**Working data:**
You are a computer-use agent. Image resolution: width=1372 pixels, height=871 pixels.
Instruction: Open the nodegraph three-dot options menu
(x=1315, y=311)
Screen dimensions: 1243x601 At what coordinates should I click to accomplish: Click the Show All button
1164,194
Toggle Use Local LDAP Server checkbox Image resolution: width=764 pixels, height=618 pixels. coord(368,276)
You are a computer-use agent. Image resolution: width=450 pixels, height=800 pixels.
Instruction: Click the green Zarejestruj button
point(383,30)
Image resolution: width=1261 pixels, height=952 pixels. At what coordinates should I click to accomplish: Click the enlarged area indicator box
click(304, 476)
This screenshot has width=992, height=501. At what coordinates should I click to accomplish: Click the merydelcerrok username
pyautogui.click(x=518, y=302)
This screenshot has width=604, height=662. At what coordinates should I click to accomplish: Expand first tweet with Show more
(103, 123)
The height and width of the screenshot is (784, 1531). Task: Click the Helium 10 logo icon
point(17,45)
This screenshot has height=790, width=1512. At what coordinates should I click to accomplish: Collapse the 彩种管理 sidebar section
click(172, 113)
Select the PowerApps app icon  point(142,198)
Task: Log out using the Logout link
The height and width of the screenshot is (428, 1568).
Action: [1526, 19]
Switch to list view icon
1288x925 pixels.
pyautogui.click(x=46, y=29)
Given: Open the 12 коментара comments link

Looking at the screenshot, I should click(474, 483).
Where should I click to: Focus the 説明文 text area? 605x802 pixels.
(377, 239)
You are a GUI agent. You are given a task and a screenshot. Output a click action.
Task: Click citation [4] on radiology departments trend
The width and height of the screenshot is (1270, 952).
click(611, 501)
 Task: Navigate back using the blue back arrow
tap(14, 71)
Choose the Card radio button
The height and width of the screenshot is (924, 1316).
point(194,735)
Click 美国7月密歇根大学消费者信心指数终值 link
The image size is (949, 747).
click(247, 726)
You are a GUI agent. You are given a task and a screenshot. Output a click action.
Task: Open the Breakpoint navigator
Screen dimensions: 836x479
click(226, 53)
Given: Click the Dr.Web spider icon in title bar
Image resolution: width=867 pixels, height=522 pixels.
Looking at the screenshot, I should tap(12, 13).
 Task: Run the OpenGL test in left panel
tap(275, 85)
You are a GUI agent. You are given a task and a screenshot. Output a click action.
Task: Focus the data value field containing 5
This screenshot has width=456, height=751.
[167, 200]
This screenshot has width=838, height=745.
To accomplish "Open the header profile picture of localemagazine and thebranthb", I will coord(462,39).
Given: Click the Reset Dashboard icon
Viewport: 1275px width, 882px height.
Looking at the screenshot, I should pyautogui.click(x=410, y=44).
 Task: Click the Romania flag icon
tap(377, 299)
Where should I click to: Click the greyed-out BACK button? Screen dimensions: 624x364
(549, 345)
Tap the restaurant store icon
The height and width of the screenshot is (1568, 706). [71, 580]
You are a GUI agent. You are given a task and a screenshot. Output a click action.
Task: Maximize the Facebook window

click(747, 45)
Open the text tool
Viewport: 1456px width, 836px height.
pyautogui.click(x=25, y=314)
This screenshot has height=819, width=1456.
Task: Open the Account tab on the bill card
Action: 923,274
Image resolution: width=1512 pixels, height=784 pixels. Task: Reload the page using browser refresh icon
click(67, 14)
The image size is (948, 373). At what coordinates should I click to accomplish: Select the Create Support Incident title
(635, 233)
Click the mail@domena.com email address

**Problem:** Can you rewrite the listing lines above as a JSON array of strings, from the line holding "Given: Open the 12 коментара comments link" through the line holding "click(611, 501)", inclusive, with one string per line and blank lines omitted?

**Solution for this exercise:**
[
  "Given: Open the 12 коментара comments link",
  "Looking at the screenshot, I should click(474, 483).",
  "Where should I click to: Focus the 説明文 text area? 605x802 pixels.",
  "(377, 239)",
  "You are a GUI agent. You are given a task and a screenshot. Output a click action.",
  "Task: Click citation [4] on radiology departments trend",
  "The width and height of the screenshot is (1270, 952).",
  "click(611, 501)"
]